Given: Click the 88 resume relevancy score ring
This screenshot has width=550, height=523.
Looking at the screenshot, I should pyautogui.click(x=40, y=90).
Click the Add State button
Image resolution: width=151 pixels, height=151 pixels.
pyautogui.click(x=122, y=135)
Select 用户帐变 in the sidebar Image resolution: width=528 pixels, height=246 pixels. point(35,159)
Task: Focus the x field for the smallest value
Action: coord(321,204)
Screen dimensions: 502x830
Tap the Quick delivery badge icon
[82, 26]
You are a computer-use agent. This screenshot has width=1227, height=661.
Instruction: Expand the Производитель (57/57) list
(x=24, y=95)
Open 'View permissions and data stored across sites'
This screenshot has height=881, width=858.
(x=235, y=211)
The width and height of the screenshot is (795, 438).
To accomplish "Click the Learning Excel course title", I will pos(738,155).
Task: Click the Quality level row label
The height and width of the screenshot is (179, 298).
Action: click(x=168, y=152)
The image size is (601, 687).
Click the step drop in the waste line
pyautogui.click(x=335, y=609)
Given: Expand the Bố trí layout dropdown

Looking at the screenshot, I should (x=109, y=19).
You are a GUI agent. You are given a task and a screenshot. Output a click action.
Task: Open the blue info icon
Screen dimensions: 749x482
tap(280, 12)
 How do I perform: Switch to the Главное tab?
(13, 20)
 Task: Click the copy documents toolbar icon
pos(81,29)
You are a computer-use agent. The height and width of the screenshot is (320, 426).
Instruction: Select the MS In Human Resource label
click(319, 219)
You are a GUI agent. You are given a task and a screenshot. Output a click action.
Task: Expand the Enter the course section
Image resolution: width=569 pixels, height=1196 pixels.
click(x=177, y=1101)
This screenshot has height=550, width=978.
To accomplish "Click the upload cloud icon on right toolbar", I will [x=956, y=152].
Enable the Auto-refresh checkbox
-----
• EXERCISE INSTRUCTIONS
State how many lines in the listing above contain "accomplish". Nothing else is needed.

• SOLVED PROBLEM
2